El golpe de Estado del cuerpo de seguridad presidencial en Burkina Faso, en la madrugada del 17 de septiembre, ilumina la bifurcación histórica en la que se posicionan la mayor parte de las sociedades africanas: la dislocación en grupos mafiosos o la posibilidad de inventar instituciones creíbles, que respondan al interés de sus ciudadanos. Por […]
El golpe de Estado del cuerpo de seguridad presidencial en Burkina Faso, en la madrugada del 17 de septiembre, ilumina la bifurcación histórica en la que se posicionan la mayor parte de las sociedades africanas: la dislocación en grupos mafiosos o la posibilidad de inventar instituciones creíbles, que respondan al interés de sus ciudadanos.
Por su pureza, eficacia y, sobre todo por el desafío que marcó, la revolución ciudadana de Burkina Faso de octubre de 2014 fue un paso crucial en la construcción de instituciones representativas de la ciudadanía. Hoy su ex-presidente Blaise Compaoré obliga a sus ciudadanos obediencia a una Constitución para permanecer a pesar de ella.
Los estados y gobiernos salidos de la noche colonial son un corta y pega de instituciones nacidas en otro lugar, inauguradas bajo dominación extranjera.
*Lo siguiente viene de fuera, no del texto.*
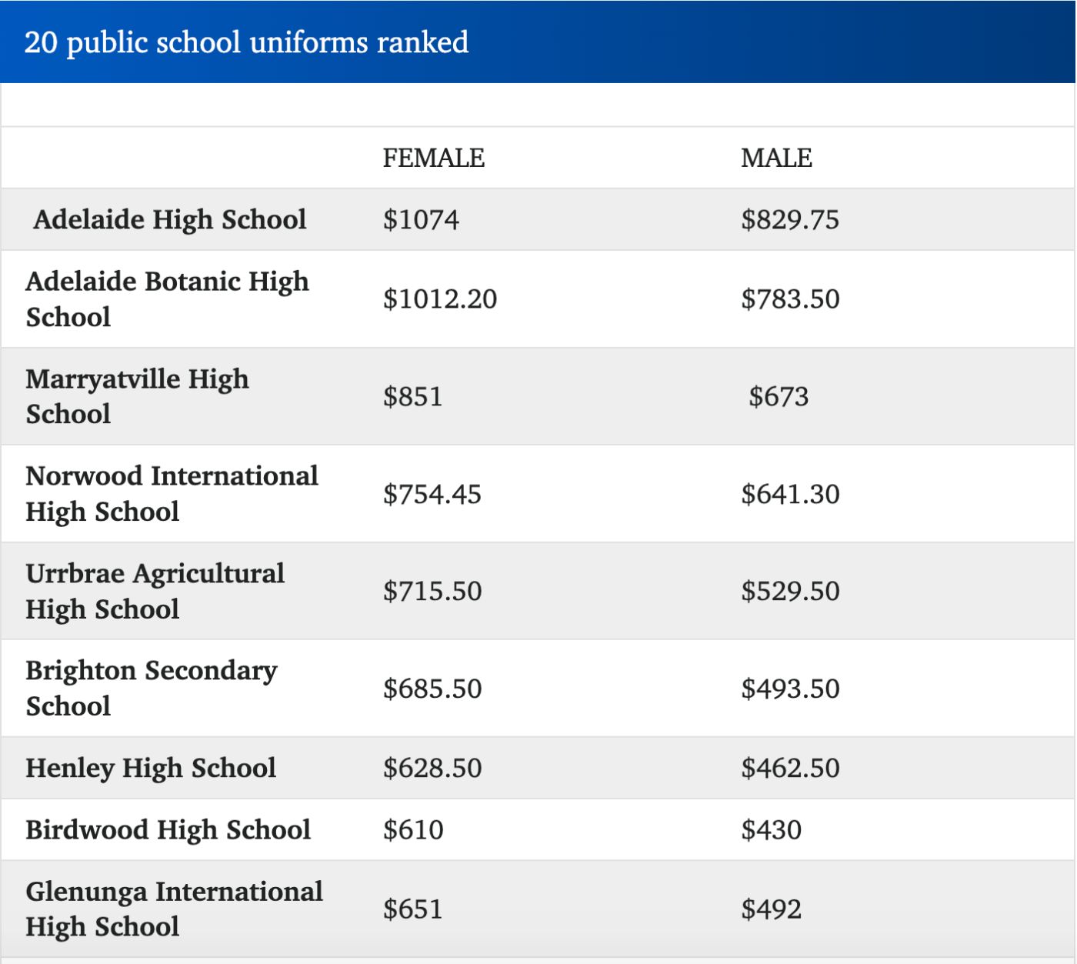
Task: Click Glenunga International High School name
Action: point(174,909)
Estos estados en los que nadie cree, ni sus agentes, ni sus administradores, ni sus mismos ciudadanos, son resultado directo de los intereses colonizadores. La privatización de sus derechos y bienes públicos es la base de su funcionamiento. Su implementación la asume desde el policía de cualquier esquina hasta el jefe de Estado.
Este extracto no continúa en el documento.